Support for Working, Divorced, and Widowed Women

Egypt’s draft constitution guarantees full support for working, divorced, and widowed women. The State, therefore, will maintain social and financial support for women in a way that preserves their life, honor, dignity, and wellbeing. Article No. 10 reads:

The State shall ensure maternal and child health services free of charge, and enable the reconciliation between the duties of a woman towards her family and her work.

The State shall provide special care and protection to female breadwinners, divorced women and widows.

Given the above, decent and honorable life for women, like all citizens, will be maintained and promoted by the constitution. This way, the Egyptian society, with its various cultures and faith communities, could enjoy social justice and solidarity. Women and men, whether young or aged, will have equal rights to their country’s public resources and properties.

In conclusion, I see that Egypt’s draft constitution has many points that deserve study and reading. Women’s rights are generally promoted in a way that preserves their dignity, honor, and equality with men. Moreover, Egyptian women, as well as men, have the opportunity to shape their future and freely vote for or against the draft constitution. This manifests women’s real participation in the political and social life in life in Egypt.

Dr. Wael Shihab has a PhD in Islamic Studies from Al-Azhar University and is the Head of the Shari`ah and Fatwa sections at the English web site of Onislam.net.  You may reach him at this e-mail address: wael.shihab@onislam.net.

5 thoughts on “Woman Right in Egypt Constitution

  1. http://world.time.com/2012/12/09/womens-rights-at-odds-in-egypts-constitution-wars/

    In conclusion, I see that Egypt’s draft constitution has many points that deserve study and reading. Women’s rights are generally promoted in a way that preserves their dignity, honor, and equality with men.”

    “Of its 236 articles or paragraphs, Article 2 cites Islamic law as “the principle source of legislation,” while Article 4 gives the role of interpreting that law not to the courts, but to Islamic scholars at Cairo’s al-Azhar University. Those scholars are not mentioned in Egypt’s 1971 constitution, which is now being replaced, although the old document does state that “the principles of Shari‘a are the main source of legislation.”

    If Shari law has anything to do with the Egyptian constitution then your statemen is fallacious. There is NO democracy in a theocracy.
    Ask your wife…

    1. Oh, I ask my wife, she said “we are living in 2 different world”.

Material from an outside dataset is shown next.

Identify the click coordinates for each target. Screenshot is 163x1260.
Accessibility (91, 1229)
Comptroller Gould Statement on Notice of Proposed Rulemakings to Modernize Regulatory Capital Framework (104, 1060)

      So, she further said “If you think you are better, than write a constitution’s proposal which everyone can agreed. A person who don’t have a solution is as good as nothing”.

      1. Any Law that is based on a religious book, written by men who can dictate to women is mysogenistic and less than useless.It is barbaric andimmoral.It is hypocrisy to claim otherwise.
        If women had no doubts about the Egyptian constitution then why were they demonstrating?
        Your answer is polemic based on religious inculcation. The same mind numbing nonsens that sees people murder each other in the name of religion.
        Who blows up mosques? Other Muslims. Is this good? Is this right?
        They think so based on their own interpretation of Islamic Law.

        The solution. Do away with religion – ALL religion. It is as simple as that.

      2. If you have already have “a set of mind” in your head. Then, why I should bother to answer it.
        If you think that religion that cause all the chaos, that is your call, not mine.

        As Egypt have call for voting. For me, I should just wait and see the result. The result will show which direction they want to select.

        We just life in 2 different side of world.

      3. My mindset is based on the evidence. If Egypt’s constitution tolerates any Islamic law that compromises women in any way then you, as a man, should hang your head in shame.

        If you wish to submit to the will of an imaginary god and allow men to write laws that may affect your wife in any way that is negative or unequal to your status then you are not a man, but rather a slave.